---- Ausgangstext

Die Meinung der Redaktion zu „Hayat“ von Mudi

Hayat_Cover-400x400Zum ersten Mal massenwirksam in Erscheinung trat Mudi vor knapp sechs Jahren mit einem Video in der Reihe „Halt die Fresse“ sowie als Featuregast auf Prinz Pis Album „Rebell ohne Grund“. Seit einigen Tagen darf man sich auch über das Solodebüt des Berliners freuen. Produziert wurde das Album „Hayat“ dabei von Hamudi von The Royals, wie der Titel bereits verrät arbeitet Mudi auf seinem ersten Langspieler seine Herkunft und sein Leben auf. Autobiographisch erzählt er auf insgesamt 15 Songs, Features stammen dabei von RAF Camora, Prinz Pi und PA Sports.

--------
---- Datenauszug

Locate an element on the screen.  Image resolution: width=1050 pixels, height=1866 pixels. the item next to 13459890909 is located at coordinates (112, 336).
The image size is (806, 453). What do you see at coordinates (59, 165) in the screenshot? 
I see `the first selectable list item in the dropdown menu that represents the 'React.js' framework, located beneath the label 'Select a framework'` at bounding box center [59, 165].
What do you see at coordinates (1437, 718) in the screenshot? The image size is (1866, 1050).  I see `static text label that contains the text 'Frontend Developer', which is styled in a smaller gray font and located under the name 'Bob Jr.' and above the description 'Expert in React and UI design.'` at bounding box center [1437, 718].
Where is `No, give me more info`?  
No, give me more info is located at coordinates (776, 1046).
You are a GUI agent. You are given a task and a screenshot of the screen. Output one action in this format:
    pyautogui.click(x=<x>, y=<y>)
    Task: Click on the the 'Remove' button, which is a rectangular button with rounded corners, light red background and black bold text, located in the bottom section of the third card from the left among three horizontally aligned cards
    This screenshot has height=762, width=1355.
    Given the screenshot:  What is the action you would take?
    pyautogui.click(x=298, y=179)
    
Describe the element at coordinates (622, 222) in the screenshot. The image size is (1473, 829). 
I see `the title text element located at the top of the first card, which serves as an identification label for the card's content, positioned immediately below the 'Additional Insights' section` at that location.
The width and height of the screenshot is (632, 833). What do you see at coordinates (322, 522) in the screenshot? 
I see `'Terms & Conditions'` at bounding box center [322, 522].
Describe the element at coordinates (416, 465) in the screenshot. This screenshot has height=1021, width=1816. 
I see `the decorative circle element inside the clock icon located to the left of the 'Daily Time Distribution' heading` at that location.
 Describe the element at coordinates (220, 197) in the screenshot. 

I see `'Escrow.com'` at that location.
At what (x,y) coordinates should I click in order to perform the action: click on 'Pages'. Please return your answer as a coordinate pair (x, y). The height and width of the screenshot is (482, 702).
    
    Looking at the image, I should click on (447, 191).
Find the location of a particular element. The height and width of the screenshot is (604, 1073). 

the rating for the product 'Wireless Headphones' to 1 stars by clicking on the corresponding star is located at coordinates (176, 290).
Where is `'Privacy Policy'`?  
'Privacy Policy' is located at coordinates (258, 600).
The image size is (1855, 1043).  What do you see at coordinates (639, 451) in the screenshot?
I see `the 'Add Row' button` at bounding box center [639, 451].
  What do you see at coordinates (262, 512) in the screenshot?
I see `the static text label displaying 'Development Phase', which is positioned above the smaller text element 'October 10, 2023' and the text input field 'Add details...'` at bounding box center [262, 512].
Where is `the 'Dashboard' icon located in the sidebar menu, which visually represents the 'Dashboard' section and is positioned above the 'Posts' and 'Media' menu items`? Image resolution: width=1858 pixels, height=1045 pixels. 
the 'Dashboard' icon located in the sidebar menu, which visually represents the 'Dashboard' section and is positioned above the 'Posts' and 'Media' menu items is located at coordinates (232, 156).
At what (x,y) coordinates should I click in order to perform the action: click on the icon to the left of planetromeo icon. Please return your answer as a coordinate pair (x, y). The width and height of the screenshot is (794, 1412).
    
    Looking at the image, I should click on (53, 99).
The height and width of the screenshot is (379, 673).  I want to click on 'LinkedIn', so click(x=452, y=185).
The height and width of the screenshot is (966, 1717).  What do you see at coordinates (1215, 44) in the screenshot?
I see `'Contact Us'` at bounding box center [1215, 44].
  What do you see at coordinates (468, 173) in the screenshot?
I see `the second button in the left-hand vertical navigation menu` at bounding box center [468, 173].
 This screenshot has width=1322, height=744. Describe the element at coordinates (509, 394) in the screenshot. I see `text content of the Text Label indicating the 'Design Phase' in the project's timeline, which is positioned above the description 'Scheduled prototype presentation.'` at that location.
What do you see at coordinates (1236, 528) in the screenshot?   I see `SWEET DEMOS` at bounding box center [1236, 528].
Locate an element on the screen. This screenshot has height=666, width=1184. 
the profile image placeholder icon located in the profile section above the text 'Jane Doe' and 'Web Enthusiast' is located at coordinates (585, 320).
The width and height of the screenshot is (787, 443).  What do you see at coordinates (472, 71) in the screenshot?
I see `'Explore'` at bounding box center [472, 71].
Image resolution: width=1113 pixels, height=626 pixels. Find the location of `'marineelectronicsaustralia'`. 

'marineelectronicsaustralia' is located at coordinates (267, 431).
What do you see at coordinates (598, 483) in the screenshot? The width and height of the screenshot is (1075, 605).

--------

Wiederhole aus der Kritik zu „Hayat“ wortgetreu die Stelle von „Die Meinung der“ bis „und PA Sports.“.

> Ergebnis:
Die Meinung der Redaktion zu „Hayat“ von Mudi

Hayat_Cover-400x400Zum ersten Mal massenwirksam in Erscheinung trat Mudi vor knapp sechs Jahren mit einem Video in der Reihe „Halt die Fresse“ sowie als Featuregast auf Prinz Pis Album „Rebell ohne Grund“. Seit einigen Tagen darf man sich auch über das Solodebüt des Berliners freuen. Produziert wurde das Album „Hayat“ dabei von Hamudi von The Royals, wie der Titel bereits verrät arbeitet Mudi auf seinem ersten Langspieler seine Herkunft und sein Leben auf. Autobiographisch erzählt er auf insgesamt 15 Songs, Features stammen dabei von RAF Camora, Prinz Pi und PA Sports.